Impasse thérapeutique
D’autres méthodes ont récemment vu le jour pour s’attaquer spécifiquement aux résistances. C’est ce que tente de faire la start-up Eligo Biosciences qui utilise une « nucléase guidée par des petits ARN pour couper la séquence cible de la bactérie visée », comme l’explique l’un de ses cofondateurs, David Bikard. Au lieu d’une attaque générale de toutes les bactéries, bonnes et mauvaises, cet antibiotique « intelligent » fait le tri. Il est capable de lire l’ADN des bactéries et peut donc, par exemple, cibler ses attaques sur les gènes présentant une résistance.

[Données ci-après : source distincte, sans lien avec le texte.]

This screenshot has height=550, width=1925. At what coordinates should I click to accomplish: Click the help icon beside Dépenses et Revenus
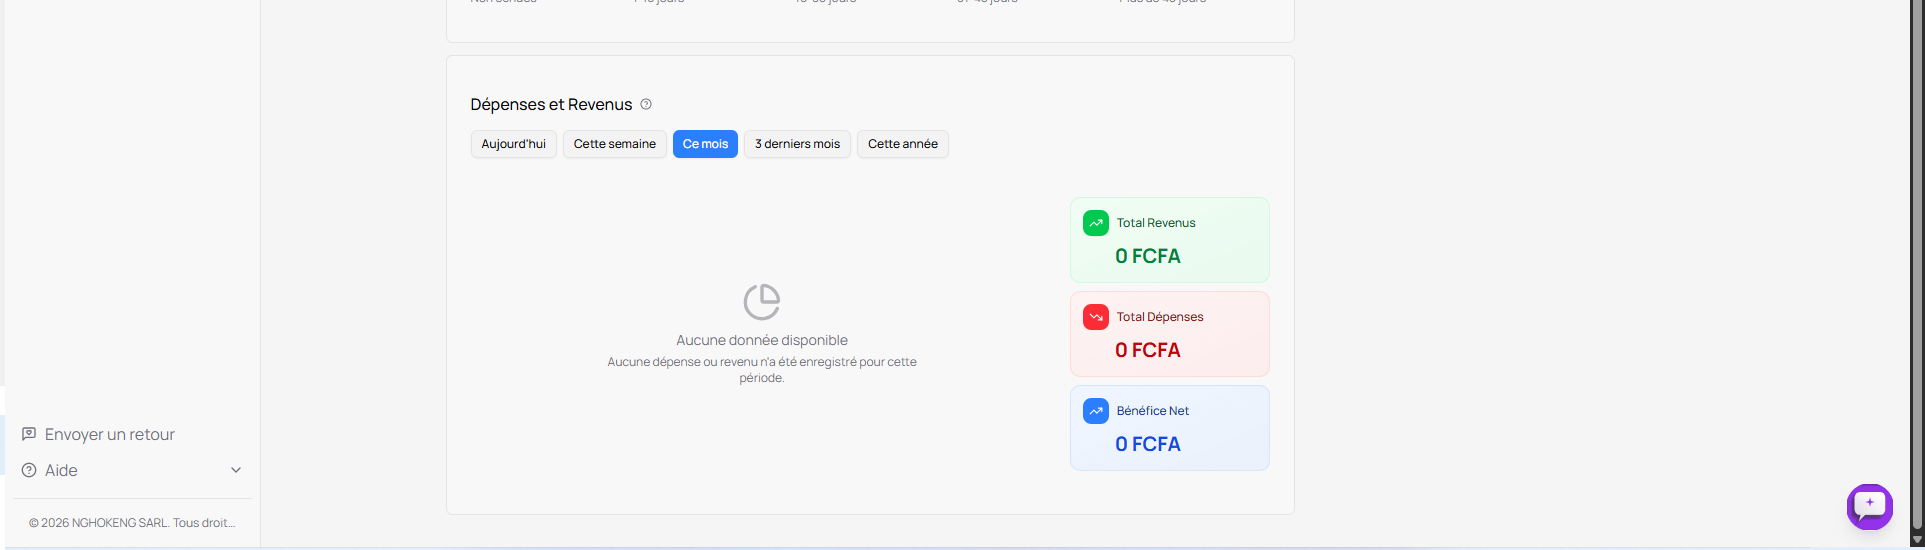[646, 104]
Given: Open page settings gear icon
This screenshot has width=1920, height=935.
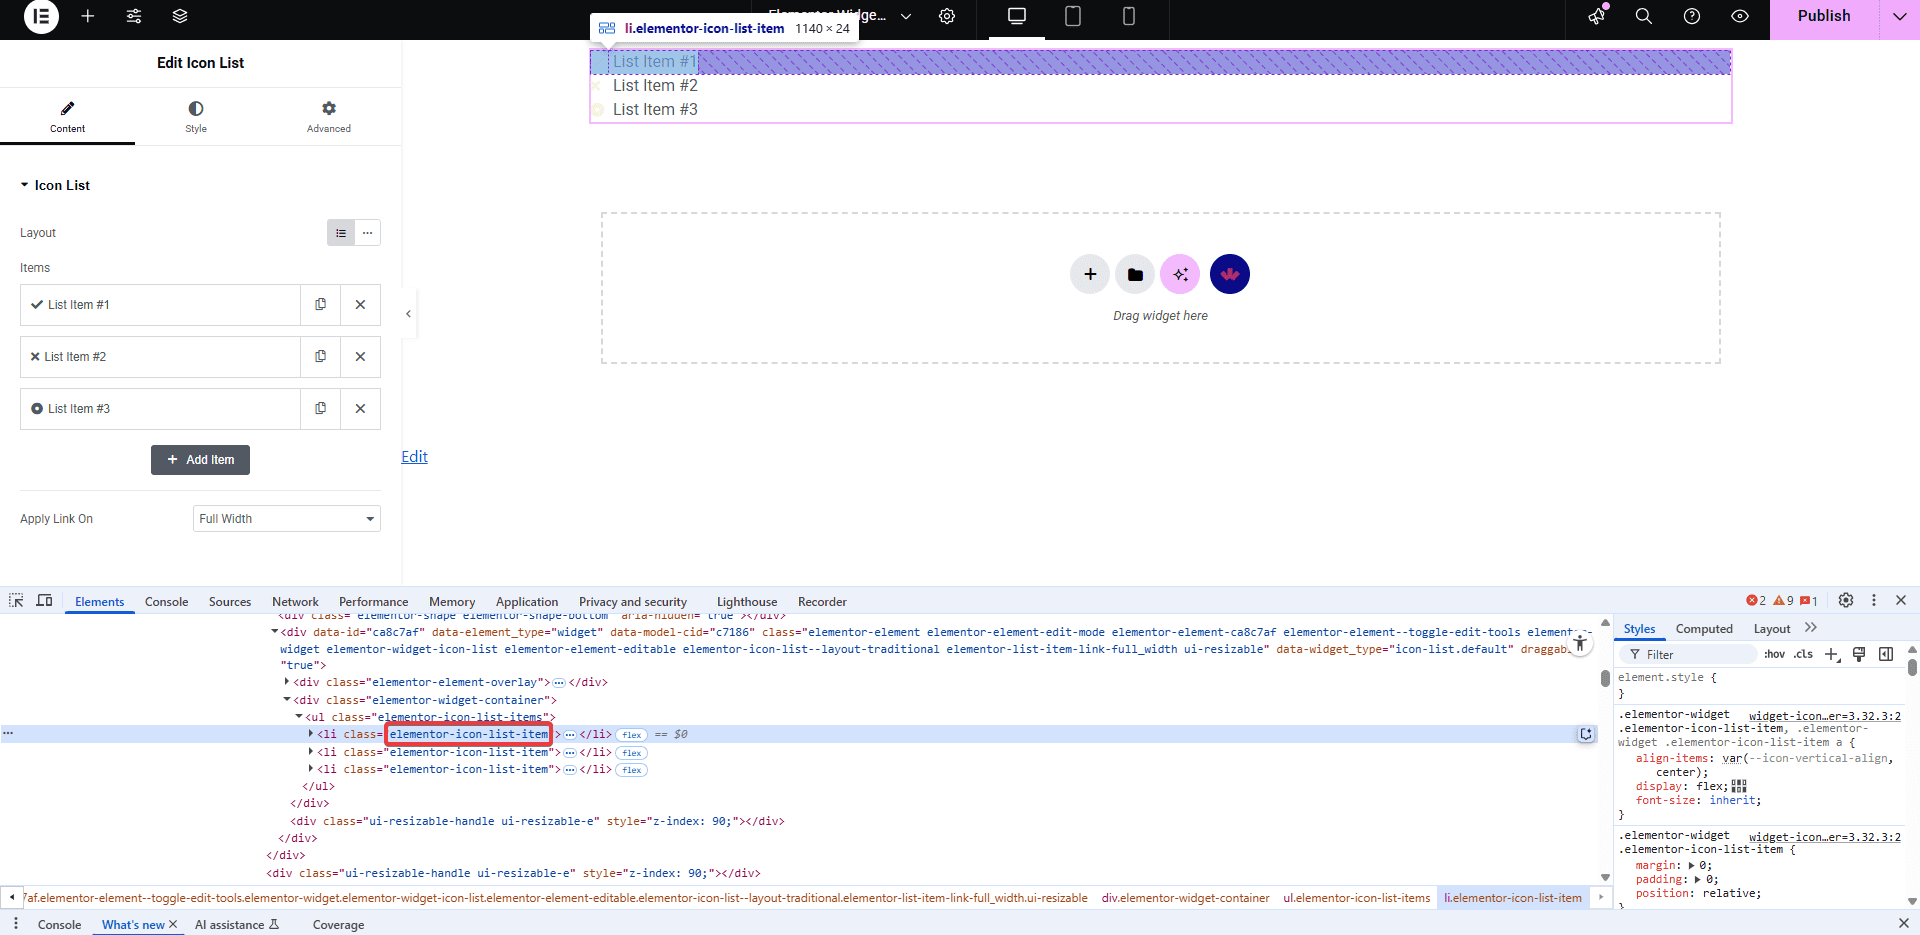Looking at the screenshot, I should point(947,17).
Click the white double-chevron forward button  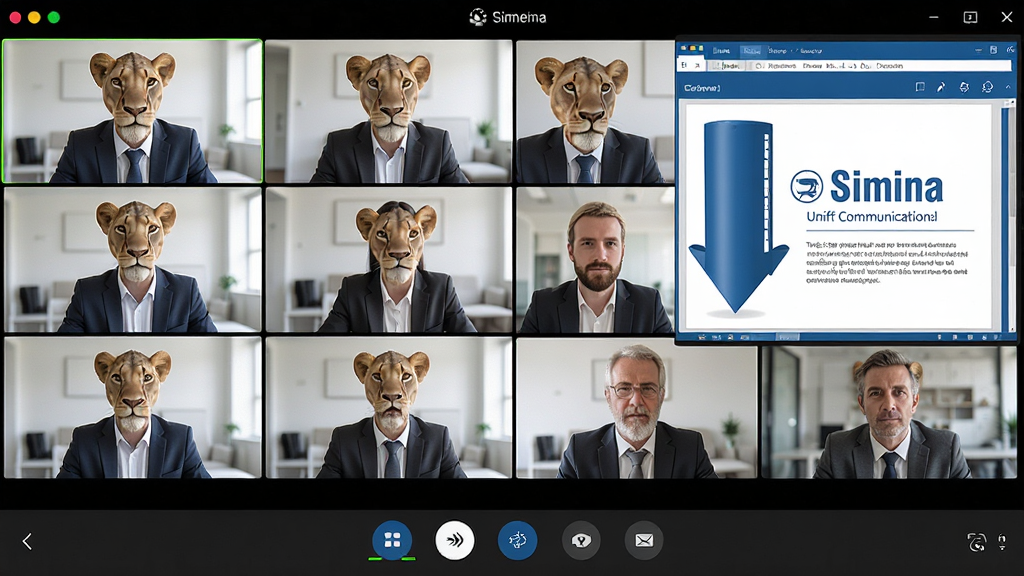(455, 540)
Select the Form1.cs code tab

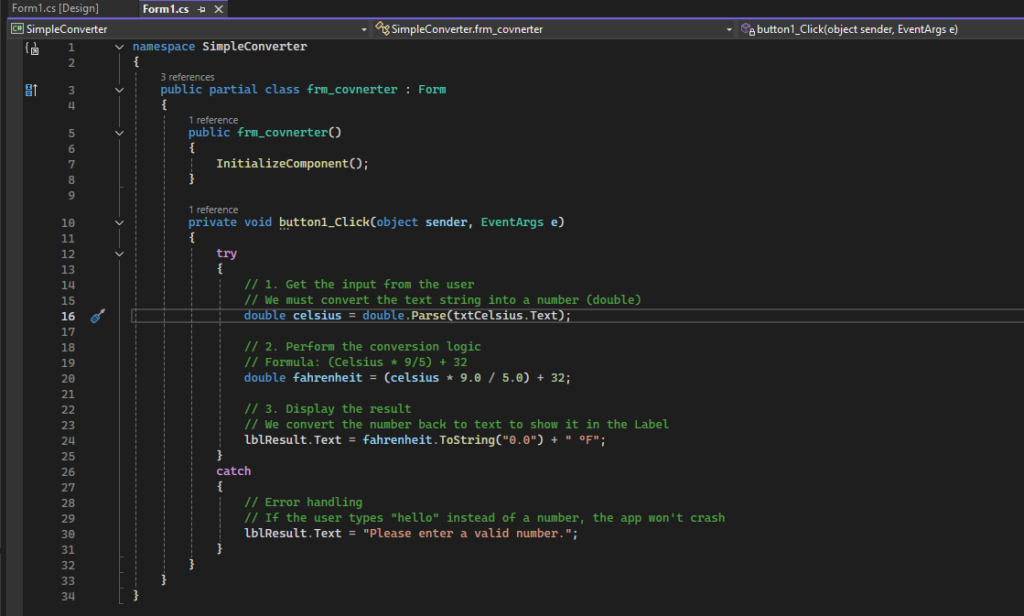pyautogui.click(x=165, y=9)
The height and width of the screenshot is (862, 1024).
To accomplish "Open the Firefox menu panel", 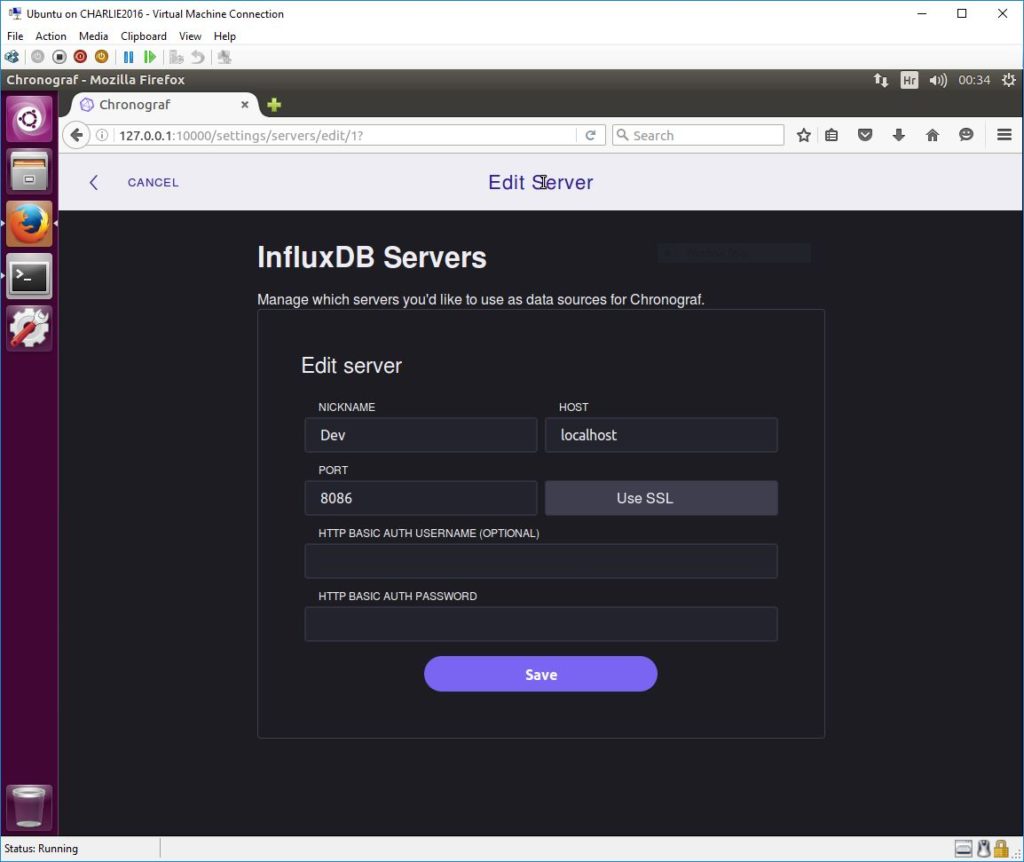I will [x=1001, y=134].
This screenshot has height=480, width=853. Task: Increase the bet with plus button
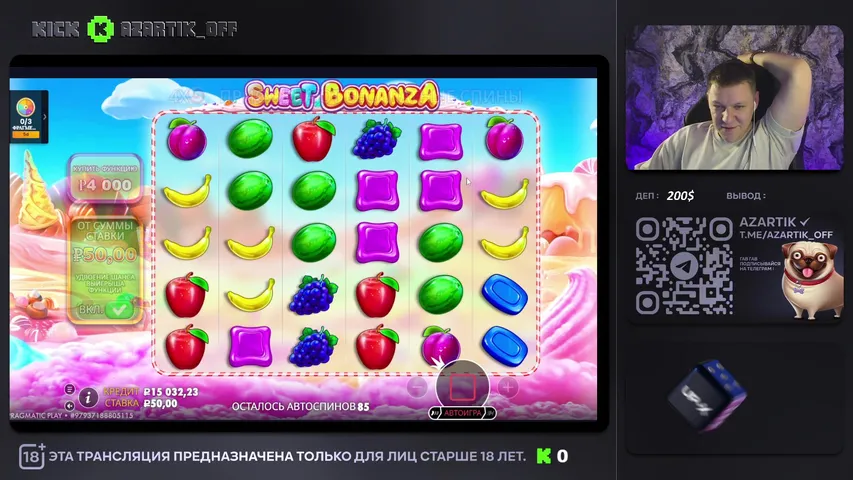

« Tous ces nouveaux antibiotiques semblent avoir des propriétés très intéressantes, en tout cas sur le papier, notamment certains inhibiteurs à large spectre capables de traiter toutes les classes d’enzyme, remarque Thierry Naas. Cependant, le développement d’antibiotiques est principalement tourné vers les bactéries à gram positif. Les tétracyclines à très large spectre devront être utilisées avec précaution à cause de possibles effets collatéraux. » Surtout, l’arrivée de nouveaux antibiotiques ne doit pas faire relâcher la pression sur le principe d’une utilisation raisonnée, à moins de vouloir se retrouver dans la même impasse thérapeutique très rapidement avec ces nouvelles molécules auxquelles les bactéries seront devenues résistantes. Des études ont déjà démontré des résistances à l’avibactam, alors même que Zavicefta n’est pas encore commercialisé en France. « La règle est simple, rappelle Thierry Naas, plus on utilise un antibiotique, plus on risque de voir apparaître des résistances. En Grèce par exemple, la résistance aux carbapénèmes était de 13 % dans la population en 2005, elle est de 60 % aujourd’hui. » La course entre les écosystèmes bactéries et la recherche en antibiothérapie n'est pas près de s'arrêter.
* Agriculture, Chirurgie Dentaire, Médecine, Pharmacie, Vétérinaire.